■ Data provided ■
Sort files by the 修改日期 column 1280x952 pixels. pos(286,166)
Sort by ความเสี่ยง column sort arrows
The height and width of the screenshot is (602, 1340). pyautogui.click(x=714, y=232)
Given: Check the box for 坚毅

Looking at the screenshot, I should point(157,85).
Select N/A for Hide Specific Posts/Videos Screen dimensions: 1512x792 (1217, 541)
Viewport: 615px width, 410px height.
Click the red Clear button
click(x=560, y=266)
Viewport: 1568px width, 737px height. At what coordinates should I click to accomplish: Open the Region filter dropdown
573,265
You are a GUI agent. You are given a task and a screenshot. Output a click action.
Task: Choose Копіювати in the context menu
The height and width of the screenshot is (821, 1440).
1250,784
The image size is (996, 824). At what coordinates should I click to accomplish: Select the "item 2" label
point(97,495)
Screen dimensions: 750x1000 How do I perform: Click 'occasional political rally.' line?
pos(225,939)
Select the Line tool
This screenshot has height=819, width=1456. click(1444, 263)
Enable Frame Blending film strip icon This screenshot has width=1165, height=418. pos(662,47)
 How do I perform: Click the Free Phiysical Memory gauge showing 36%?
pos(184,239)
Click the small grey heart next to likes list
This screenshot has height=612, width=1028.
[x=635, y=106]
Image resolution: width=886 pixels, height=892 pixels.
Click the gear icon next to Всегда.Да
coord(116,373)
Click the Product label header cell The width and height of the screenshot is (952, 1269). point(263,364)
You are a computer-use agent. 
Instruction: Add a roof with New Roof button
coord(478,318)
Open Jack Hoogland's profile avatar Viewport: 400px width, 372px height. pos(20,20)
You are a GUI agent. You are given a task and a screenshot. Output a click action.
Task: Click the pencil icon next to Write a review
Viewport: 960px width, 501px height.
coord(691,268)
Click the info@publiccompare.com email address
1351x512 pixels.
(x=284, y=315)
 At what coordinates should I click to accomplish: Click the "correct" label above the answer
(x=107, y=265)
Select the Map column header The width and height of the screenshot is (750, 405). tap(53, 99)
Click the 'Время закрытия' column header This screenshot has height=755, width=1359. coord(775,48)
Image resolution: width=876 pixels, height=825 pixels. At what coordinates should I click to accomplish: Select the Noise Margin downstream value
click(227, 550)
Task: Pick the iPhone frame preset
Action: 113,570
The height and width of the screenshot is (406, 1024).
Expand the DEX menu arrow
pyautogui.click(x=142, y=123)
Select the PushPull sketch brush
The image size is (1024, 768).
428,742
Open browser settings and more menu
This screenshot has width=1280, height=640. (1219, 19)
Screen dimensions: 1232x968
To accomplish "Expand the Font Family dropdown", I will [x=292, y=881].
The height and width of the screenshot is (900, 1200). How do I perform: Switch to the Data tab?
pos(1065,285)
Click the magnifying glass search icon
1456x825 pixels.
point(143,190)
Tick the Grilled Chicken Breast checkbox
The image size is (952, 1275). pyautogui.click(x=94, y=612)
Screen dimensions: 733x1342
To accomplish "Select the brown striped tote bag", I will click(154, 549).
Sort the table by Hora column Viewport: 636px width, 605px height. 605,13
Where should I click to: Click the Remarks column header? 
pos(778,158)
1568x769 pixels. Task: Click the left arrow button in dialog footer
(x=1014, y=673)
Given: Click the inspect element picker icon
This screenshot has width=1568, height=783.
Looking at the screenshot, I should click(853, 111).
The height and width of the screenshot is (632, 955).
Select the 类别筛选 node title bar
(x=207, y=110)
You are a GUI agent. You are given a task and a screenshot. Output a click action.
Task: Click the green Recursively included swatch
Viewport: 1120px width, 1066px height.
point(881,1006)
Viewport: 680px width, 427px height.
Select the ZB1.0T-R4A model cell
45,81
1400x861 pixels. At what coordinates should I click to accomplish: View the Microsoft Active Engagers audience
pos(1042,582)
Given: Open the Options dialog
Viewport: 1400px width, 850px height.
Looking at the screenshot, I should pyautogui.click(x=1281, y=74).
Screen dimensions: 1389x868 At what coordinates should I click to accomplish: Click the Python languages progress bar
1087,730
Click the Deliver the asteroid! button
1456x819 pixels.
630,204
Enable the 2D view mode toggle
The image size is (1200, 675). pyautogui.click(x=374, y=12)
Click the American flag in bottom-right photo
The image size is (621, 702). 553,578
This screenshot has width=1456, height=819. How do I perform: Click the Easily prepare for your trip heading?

■ Task to carry out ■
Beginning at the line containing "1400x861 pixels. At", output exactly each line up to and including the last line of the material above.

■ Exercise output ■
1400x861 pixels. At what coordinates should I click to accomplish: View the Microsoft Active Engagers audience
pos(1042,582)
Given: Open the Options dialog
Viewport: 1400px width, 850px height.
Looking at the screenshot, I should pyautogui.click(x=1281, y=74).
Screen dimensions: 1389x868 At what coordinates should I click to accomplish: Click the Python languages progress bar
1087,730
Click the Deliver the asteroid! button
1456x819 pixels.
630,204
Enable the 2D view mode toggle
The image size is (1200, 675). pyautogui.click(x=374, y=12)
Click the American flag in bottom-right photo
The image size is (621, 702). 553,578
This screenshot has width=1456, height=819. How do I perform: Click the Easily prepare for your trip heading?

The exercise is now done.